-- BEGIN --

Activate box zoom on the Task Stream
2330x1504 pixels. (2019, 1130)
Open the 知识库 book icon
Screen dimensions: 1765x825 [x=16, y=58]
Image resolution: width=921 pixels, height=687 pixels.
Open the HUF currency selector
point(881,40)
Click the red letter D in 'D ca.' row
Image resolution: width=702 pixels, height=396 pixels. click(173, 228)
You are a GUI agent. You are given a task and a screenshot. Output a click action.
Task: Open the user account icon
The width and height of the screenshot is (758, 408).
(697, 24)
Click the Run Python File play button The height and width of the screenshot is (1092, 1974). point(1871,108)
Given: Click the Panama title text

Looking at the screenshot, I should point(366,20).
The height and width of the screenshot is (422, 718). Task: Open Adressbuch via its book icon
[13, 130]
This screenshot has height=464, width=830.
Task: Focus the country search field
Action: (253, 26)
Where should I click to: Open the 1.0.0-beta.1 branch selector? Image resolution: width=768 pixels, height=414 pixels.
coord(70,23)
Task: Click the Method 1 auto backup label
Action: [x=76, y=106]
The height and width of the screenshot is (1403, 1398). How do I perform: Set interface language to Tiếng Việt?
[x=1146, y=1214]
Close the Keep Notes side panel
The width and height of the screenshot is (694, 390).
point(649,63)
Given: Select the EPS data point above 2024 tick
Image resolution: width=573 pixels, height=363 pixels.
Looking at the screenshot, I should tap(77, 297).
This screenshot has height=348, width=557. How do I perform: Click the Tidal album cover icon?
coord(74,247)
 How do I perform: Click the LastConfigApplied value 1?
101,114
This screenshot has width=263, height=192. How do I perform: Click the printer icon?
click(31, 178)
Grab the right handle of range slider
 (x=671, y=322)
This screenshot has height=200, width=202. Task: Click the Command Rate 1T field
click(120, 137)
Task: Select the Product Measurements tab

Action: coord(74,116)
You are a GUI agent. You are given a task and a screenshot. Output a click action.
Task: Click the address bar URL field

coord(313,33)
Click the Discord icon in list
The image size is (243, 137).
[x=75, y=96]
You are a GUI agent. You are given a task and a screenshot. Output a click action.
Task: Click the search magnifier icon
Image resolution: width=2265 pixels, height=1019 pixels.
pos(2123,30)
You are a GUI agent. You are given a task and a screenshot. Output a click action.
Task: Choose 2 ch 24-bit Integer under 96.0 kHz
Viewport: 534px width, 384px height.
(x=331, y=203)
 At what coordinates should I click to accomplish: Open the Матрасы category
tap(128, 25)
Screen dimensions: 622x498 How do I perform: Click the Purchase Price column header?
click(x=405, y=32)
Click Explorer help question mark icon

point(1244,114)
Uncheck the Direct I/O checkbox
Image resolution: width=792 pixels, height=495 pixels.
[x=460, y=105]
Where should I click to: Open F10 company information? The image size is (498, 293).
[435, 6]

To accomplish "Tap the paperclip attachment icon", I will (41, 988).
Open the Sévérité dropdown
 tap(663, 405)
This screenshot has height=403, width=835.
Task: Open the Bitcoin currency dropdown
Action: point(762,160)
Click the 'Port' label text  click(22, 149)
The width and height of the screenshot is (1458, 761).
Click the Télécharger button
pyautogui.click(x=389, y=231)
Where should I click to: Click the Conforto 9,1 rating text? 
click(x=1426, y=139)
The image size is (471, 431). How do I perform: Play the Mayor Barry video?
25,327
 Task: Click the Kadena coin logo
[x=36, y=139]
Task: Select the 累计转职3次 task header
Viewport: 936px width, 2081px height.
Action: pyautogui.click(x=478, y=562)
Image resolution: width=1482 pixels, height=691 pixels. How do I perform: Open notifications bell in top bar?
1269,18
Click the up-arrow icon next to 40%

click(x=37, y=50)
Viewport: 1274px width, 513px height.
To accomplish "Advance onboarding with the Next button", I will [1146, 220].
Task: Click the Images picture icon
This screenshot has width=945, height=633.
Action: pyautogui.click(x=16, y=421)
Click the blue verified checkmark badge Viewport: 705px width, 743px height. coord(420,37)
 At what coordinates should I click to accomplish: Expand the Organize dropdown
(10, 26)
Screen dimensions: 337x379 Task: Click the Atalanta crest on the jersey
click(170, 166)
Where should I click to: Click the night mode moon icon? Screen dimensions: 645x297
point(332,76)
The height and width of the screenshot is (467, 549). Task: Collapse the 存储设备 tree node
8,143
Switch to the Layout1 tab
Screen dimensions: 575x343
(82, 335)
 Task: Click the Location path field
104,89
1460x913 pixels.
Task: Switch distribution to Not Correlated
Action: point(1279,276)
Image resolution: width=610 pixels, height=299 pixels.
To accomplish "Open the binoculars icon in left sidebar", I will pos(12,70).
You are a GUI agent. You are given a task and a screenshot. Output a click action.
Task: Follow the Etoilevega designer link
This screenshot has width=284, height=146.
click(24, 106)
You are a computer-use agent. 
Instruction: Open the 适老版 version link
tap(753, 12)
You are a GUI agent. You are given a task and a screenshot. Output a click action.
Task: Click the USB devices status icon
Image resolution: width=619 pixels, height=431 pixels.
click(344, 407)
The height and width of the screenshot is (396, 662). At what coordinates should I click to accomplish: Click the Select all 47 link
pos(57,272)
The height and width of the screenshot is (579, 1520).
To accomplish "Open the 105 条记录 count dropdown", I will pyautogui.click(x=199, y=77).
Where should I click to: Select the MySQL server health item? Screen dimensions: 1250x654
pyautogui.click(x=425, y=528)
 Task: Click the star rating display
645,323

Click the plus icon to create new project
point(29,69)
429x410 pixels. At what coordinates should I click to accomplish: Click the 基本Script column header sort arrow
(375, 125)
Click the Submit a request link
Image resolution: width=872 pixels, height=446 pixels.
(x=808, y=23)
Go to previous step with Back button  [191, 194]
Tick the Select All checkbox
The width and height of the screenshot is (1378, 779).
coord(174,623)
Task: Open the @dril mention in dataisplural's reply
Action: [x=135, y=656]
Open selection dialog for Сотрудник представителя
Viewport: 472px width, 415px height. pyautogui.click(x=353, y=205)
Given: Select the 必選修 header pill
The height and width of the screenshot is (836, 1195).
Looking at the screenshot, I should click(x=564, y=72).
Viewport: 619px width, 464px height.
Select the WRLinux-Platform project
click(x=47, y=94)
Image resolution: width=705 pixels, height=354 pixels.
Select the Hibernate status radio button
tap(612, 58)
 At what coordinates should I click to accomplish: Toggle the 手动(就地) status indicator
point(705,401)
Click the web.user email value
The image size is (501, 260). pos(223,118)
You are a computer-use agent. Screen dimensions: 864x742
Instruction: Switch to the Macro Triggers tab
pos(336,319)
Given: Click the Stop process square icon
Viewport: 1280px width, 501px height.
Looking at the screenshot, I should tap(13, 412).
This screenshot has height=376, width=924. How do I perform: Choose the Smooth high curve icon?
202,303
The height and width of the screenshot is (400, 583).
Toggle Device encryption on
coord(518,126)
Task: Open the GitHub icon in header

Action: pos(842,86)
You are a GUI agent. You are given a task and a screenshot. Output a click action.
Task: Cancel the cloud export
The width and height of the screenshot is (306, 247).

-- END --

REQUIREMENT :: Return every line of the records above that contains the string "Choose", copying each line in full.

SOLUTION TO THIS EXERCISE ::
Task: Choose 2 ch 24-bit Integer under 96.0 kHz
This screenshot has height=376, width=924. How do I perform: Choose the Smooth high curve icon?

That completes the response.